> TASK INSTRUCTIONS
Rewrite the listing as a numbered list, starting at the line that contains "Open Marketplace under Data Products" and continuing through the end of the listing. Leave out blank lines and pictures.

── DATA FOR THE TASK

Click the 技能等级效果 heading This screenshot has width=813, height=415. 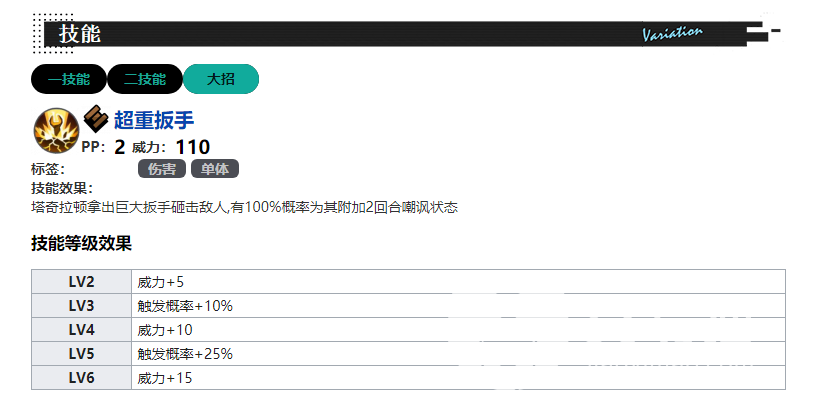81,243
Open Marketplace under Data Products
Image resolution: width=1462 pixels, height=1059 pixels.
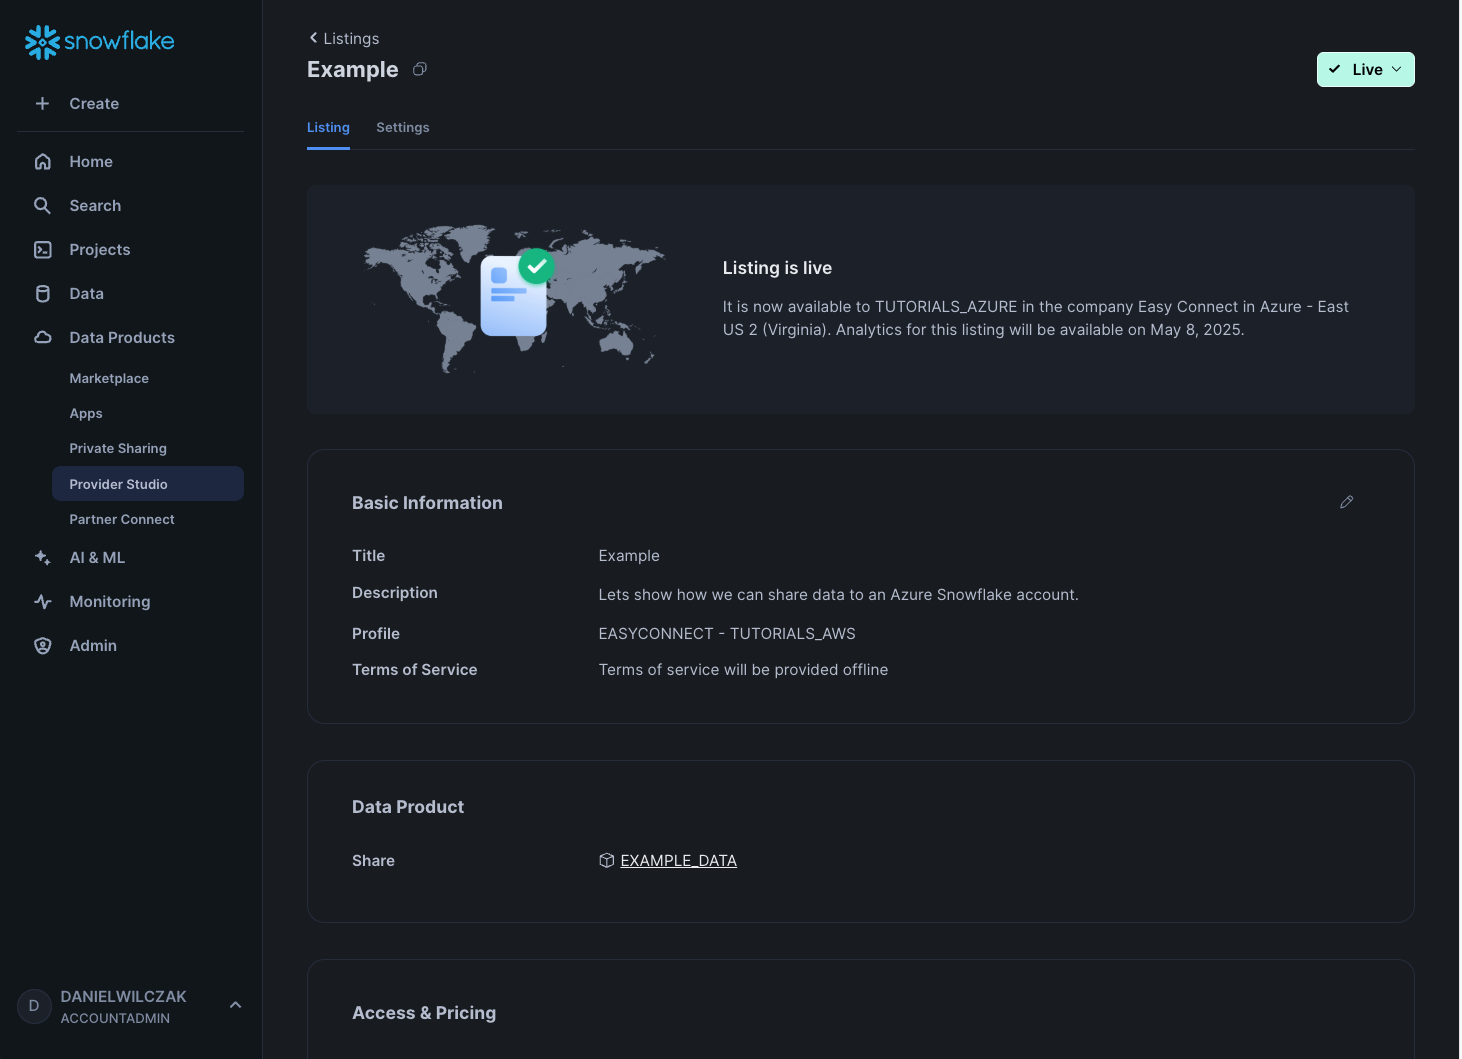109,379
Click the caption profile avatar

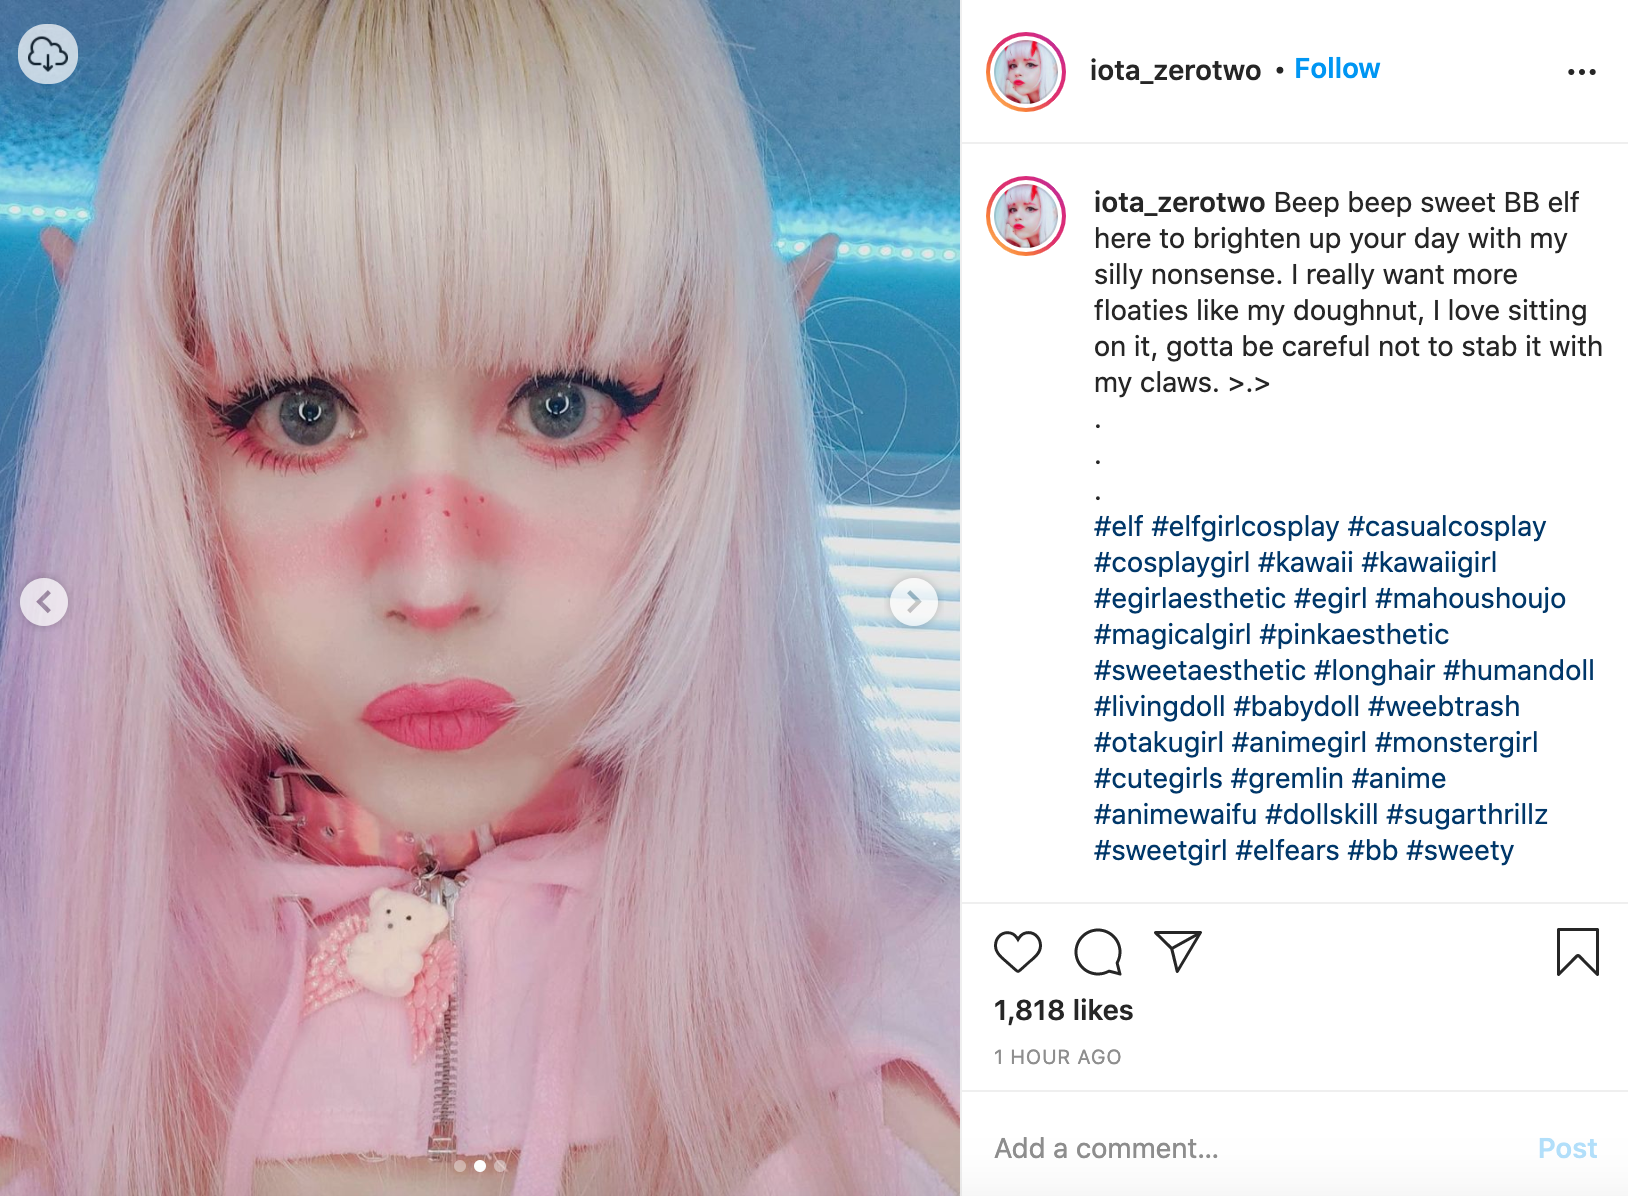[x=1026, y=216]
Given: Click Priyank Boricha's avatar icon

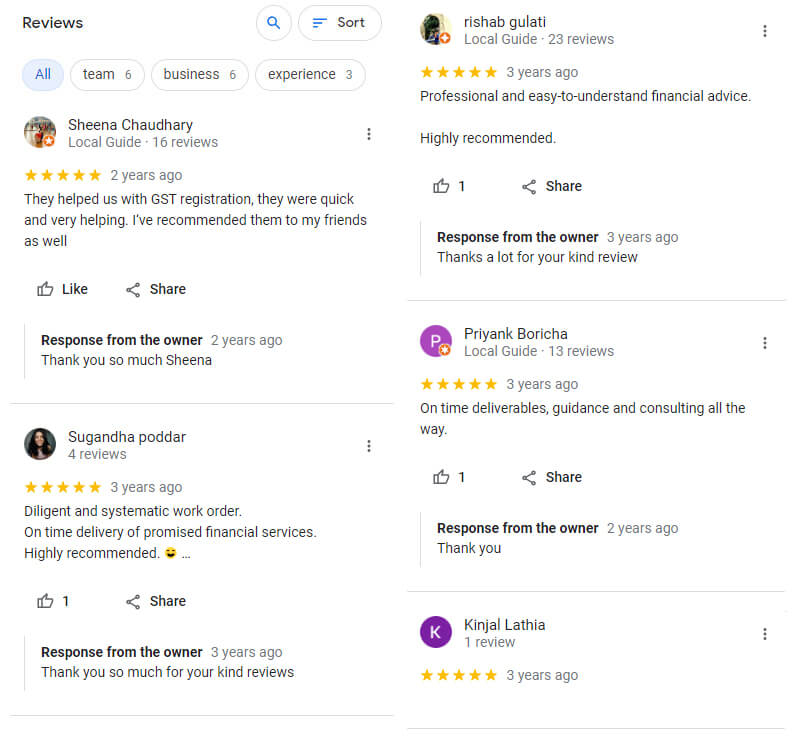Looking at the screenshot, I should pyautogui.click(x=436, y=341).
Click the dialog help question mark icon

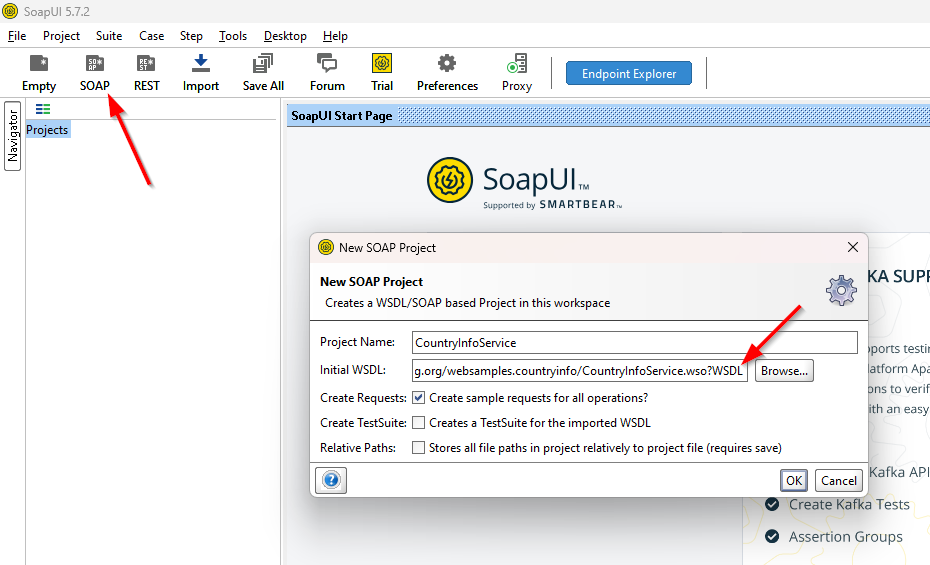tap(332, 480)
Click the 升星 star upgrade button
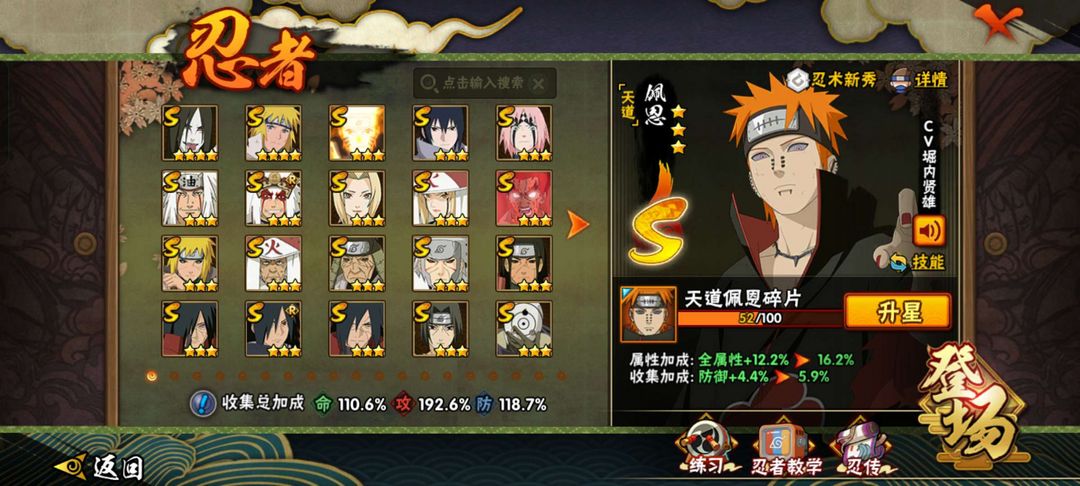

────

> EXERCISE ANSWER
1. Open Marketplace under Data Products
2. Image resolution: width=1462 pixels, height=1059 pixels.
3. 109,379
4. Click the caption profile avatar
5. [x=1026, y=216]
6. Given: Click Priyank Boricha's avatar icon
7. Looking at the screenshot, I should pyautogui.click(x=436, y=341).
8. Click the dialog help question mark icon
9. tap(332, 480)
10. Click the 升星 star upgrade button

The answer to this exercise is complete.